### Work request
Which lines below fall between the one containing "Instruction: Click the woman's" and the one containing "Task: Click the Twitter"? Repeat them exactly, counting both of those lines, and add nothing else.

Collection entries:
····················

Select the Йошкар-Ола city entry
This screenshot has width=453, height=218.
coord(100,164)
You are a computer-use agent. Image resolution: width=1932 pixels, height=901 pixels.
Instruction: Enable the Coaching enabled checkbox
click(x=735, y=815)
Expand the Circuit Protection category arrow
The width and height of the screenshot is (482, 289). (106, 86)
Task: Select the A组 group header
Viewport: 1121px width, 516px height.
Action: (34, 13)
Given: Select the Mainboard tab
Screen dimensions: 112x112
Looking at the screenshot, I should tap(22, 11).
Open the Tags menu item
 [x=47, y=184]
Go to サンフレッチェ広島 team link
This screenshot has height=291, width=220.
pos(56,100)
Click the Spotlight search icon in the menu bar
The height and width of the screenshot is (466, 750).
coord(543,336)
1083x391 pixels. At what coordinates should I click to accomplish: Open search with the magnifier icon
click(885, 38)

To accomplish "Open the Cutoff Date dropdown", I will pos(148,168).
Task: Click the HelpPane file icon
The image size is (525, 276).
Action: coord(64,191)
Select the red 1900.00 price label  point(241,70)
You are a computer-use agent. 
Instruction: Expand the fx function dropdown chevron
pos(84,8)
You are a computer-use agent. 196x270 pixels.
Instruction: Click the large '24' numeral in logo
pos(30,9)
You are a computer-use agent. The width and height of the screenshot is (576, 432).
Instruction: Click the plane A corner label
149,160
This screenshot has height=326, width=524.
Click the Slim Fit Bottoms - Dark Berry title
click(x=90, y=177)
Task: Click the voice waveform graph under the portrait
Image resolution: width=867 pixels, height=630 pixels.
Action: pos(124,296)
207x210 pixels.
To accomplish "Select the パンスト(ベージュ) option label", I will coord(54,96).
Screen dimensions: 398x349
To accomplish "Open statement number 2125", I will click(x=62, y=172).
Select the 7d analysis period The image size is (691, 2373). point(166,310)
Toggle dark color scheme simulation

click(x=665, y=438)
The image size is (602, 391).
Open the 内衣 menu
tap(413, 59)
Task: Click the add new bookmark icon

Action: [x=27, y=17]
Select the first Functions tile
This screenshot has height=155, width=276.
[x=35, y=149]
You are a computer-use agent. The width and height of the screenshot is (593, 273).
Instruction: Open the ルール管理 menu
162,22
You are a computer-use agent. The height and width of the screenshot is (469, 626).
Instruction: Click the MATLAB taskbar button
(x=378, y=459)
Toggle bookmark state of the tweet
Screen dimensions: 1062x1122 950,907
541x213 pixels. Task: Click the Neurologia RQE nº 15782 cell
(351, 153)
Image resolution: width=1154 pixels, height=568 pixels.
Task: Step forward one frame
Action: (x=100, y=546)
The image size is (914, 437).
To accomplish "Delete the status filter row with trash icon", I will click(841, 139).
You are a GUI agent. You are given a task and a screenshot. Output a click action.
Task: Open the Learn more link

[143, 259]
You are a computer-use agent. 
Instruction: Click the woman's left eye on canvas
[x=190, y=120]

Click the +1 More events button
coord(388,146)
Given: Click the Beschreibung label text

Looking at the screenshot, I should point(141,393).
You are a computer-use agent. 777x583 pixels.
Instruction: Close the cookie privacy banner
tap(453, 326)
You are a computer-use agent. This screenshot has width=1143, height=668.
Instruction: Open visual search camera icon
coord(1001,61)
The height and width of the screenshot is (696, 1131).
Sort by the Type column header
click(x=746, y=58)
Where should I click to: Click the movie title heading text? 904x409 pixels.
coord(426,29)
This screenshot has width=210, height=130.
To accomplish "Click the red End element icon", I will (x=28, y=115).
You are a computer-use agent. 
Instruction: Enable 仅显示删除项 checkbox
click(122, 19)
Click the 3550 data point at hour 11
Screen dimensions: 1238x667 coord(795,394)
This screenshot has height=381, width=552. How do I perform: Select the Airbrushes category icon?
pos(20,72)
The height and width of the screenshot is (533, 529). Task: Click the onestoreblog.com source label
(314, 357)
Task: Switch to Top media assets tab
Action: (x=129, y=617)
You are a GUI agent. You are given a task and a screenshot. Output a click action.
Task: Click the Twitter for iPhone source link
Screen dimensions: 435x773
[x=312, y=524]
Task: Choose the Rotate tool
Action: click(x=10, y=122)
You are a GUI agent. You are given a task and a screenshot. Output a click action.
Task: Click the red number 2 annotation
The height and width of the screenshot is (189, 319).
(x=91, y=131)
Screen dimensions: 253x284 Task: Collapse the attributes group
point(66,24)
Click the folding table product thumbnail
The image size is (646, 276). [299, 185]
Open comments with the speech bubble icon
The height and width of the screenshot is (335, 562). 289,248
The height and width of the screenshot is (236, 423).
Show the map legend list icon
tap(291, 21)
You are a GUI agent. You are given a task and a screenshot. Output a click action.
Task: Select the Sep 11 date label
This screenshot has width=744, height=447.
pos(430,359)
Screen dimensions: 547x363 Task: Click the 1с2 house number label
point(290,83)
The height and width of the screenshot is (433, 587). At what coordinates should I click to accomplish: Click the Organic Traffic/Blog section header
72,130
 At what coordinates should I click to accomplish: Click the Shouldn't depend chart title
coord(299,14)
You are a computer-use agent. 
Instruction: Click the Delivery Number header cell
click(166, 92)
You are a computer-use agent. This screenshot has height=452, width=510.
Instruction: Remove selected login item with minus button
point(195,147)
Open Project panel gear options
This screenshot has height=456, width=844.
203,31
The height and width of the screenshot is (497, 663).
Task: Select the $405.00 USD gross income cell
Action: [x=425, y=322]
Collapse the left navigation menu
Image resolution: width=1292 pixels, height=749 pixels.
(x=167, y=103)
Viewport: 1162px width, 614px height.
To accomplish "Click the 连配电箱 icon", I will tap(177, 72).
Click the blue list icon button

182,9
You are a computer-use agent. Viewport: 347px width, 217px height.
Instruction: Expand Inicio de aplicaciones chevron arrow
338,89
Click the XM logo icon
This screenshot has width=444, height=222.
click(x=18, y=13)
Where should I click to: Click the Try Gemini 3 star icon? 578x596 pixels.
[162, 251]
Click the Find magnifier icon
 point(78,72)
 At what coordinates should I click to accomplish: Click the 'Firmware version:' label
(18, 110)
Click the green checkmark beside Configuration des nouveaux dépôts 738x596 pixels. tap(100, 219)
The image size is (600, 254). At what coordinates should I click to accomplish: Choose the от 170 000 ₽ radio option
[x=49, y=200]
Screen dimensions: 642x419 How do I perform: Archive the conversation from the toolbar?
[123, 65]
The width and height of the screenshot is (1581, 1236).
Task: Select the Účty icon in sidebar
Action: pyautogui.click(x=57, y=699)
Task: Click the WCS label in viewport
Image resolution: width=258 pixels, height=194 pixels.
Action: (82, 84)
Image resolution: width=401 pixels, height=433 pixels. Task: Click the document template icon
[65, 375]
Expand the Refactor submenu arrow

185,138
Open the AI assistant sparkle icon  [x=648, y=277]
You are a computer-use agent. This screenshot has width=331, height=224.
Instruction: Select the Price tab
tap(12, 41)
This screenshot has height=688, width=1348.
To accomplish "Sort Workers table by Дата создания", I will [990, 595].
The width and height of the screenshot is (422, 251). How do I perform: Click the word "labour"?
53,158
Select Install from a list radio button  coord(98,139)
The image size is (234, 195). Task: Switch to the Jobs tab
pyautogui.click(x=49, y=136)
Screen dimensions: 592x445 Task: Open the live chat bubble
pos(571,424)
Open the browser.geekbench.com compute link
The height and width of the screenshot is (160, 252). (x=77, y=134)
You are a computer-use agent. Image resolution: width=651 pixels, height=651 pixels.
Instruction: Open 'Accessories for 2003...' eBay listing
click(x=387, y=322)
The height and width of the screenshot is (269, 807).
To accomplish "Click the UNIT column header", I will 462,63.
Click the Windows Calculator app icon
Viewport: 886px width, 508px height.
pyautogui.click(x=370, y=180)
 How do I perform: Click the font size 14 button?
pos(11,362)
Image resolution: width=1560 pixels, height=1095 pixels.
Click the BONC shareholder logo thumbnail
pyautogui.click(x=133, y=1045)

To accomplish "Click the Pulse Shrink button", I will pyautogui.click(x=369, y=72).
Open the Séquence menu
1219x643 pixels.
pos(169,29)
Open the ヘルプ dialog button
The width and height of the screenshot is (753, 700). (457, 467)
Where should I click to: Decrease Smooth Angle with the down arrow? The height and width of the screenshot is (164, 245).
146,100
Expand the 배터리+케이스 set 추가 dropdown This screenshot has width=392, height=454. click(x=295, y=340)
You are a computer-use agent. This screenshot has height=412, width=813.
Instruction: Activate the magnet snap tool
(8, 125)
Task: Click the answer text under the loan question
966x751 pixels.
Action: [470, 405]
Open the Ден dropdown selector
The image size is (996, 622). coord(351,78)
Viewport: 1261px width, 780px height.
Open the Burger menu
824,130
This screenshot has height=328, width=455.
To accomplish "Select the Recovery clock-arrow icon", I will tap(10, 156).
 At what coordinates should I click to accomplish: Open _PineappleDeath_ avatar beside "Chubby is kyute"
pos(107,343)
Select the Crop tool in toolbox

····················

### Finished task
Instruction: Click the woman's left eye on canvas
[x=190, y=120]

Click the +1 More events button
coord(388,146)
Given: Click the Beschreibung label text

Looking at the screenshot, I should point(141,393).
You are a computer-use agent. 777x583 pixels.
Instruction: Close the cookie privacy banner
tap(453, 326)
You are a computer-use agent. This screenshot has width=1143, height=668.
Instruction: Open visual search camera icon
coord(1001,61)
The height and width of the screenshot is (696, 1131).
Sort by the Type column header
click(x=746, y=58)
Where should I click to: Click the movie title heading text? 904x409 pixels.
coord(426,29)
This screenshot has width=210, height=130.
To accomplish "Click the red End element icon", I will (x=28, y=115).
You are a computer-use agent. 
Instruction: Enable 仅显示删除项 checkbox
click(122, 19)
Click the 3550 data point at hour 11
Screen dimensions: 1238x667 coord(795,394)
This screenshot has height=381, width=552. How do I perform: Select the Airbrushes category icon?
pos(20,72)
The height and width of the screenshot is (533, 529). Task: Click the onestoreblog.com source label
(314, 357)
Task: Switch to Top media assets tab
Action: (x=129, y=617)
You are a GUI agent. You are given a task and a screenshot. Output a click action.
Task: Click the Twitter for iPhone source link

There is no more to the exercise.